== Try it ==
All entries shown below should be duplicated character for character.
Supplied records below:
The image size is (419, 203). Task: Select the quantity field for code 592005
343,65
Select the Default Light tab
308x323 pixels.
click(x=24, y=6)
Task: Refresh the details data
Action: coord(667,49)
End of Supplied records.
== Expected answer ==
The image size is (419, 203). Task: Select the quantity field for code 592005
343,65
Select the Default Light tab
308x323 pixels.
click(x=24, y=6)
Task: Refresh the details data
Action: coord(667,49)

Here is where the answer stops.